→ GIVEN PASSAGE:

Content starts

Coronovirus COVID-19 vs. Hackathons

Thousands of technology enthusiasts and others are flocking to a new wave of hackathons created to fight against the coronavirus pandemic.
The low-sleep, high-octane sessions have attracted participants world-wide to team up online and suggest solutions to problems such as the equipment shortage for health providers or a better way to track the spread of Covid-19, the respiratory disease caused by the virus.
“Everyone is looking at the urgency of the situation,” said Youseph Yazdi, executive director at Johns Hopkins Center for Bioengineering Innovation and Design, which organized a five-day hackathon in the last week of March that attracted 513 teams with 2.331 applicants from 34 countries.
That hackathon was around thematic areas including how to communicate effectively about Covid-19, prevention of transmission within communities and health-care equipment shortages.
Among the ideas that emerged were a location-based mobile application to track traffic in grocery stores for effective social-distancing practices, and a tool for messaging platforms to tag misinformation by analyzing keywords and redirecting users to trusted news sources.
It was the first hackathon for Helen Xun, a medical student on leave from Johns Hopkins, whose team reviewed and refined design files of 3-D printed parts such as filters and splitters so ventilators could be shared among multiple patients. The team had already prototyped parts ahead of the hackathon, but got fresh ideas on designs and materials.
“The hackathon opened this international forum for us to talk to people globally to assess the actual needs,” Ms. Xun said.
Hackathons were made popular decades ago by the software community as communal, all-night sessions, often powered by pizza and various caffeinated beverages. Social distancing means today’s hackathons are conducted online, with interactions among team members happening over videoconferencing and chat tools from Zoom Video Communications and Slack Technologies Inc.
The rapid spread of the coronavirus, which caught many officials flat-footed, has paved the way for community-sourced solutions, ranging from hackathons to 3-D printing.
“Doctors are leading the fight, but a lot of people would love to find ways to engage and help,” said Sam Lessin, a general partner at venture-capital firm Slow Ventures, which helped organize a hackathon last month, with about 19,000 participants from across 175 countries, working on themes suggested by partners such as the World Health Organization.
Hackathon participants are expected to experiment to find solutions, making such events better equipped to tackle aspects of complex problems, said Estonia’s Minister of Trade’s Kaimar Karu.
More than 1,000 people from around 20 countries participated in a remote hackathon that the Estonia government and local companies organized last month
“There’s no known way out of this,” he said. “You can only try, experiment at a small scale and based on the results you can amplify this. If it doesn’t work at all, you essentially kill [the idea],” he said.
Last weekend, Massachusetts Institute of Technology hosted a 48-hour Beat the Pandemic hackathon in which 1,500 participants worked in 238 teams.




MIT’s Covid-19 hackathon participants had access to multiple data sets.




PHOTO: MIT COVID-19 CHALLENGE
Rebecca Sereda, a researcher in the stem-cell and regenerative-biology department at Harvard University, was part of a team that in 40 hours created a mobile app that used machine learning to score individuals on immunity to Covid-19, similar to a credit score, based on data such as location, age, interactions, and health history. The team is refining the app and preparing to launch it.

Content ends

→ RECORDED DATA:

Content starts

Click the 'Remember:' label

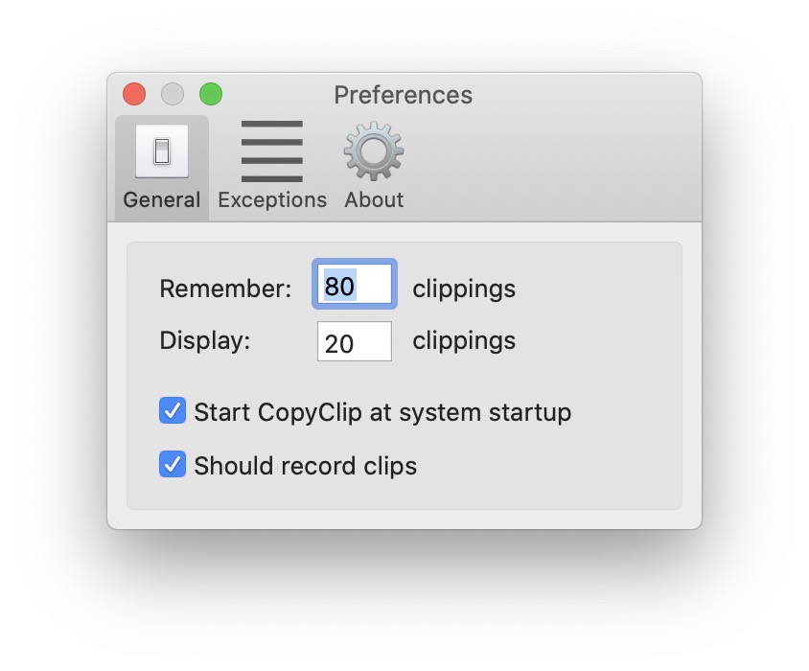[225, 289]
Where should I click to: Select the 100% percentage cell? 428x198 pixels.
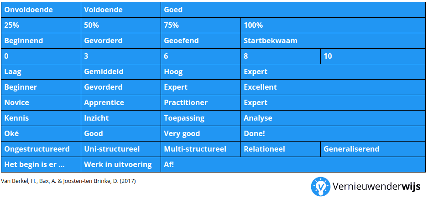[x=333, y=25]
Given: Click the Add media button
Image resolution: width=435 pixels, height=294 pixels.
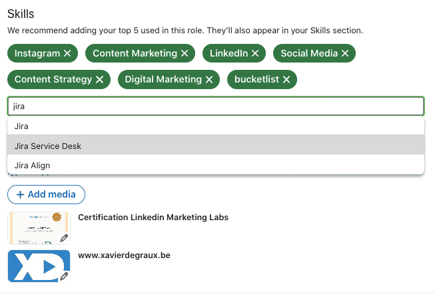Looking at the screenshot, I should 46,195.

Content ends

→ TASKS TO COMPLETE:
(1) List every person the hackathons article names.
(2) Why does the hackathons article say today's hackathons take place online?
(3) Output everything in the hackathons article from "The rapid spread" down to "hackathons to 3-D printing.".

→ RESPONSES BY TASK:
(1)
Youseph Yazdi
Helen Xun
Sam Lessin
Kaimar Karu
Rebecca Sereda

(2) Social distancing is the reason. Team members now work together over videoconferencing and chat tools from Zoom Video Communications and Slack Technologies Inc. They no longer meet in the communal, all-night sessions that made hackathons popular.

(3)
The rapid spread of the coronavirus, which caught many officials flat-footed, has paved the way for community-sourced solutions, ranging from hackathons to 3-D printing.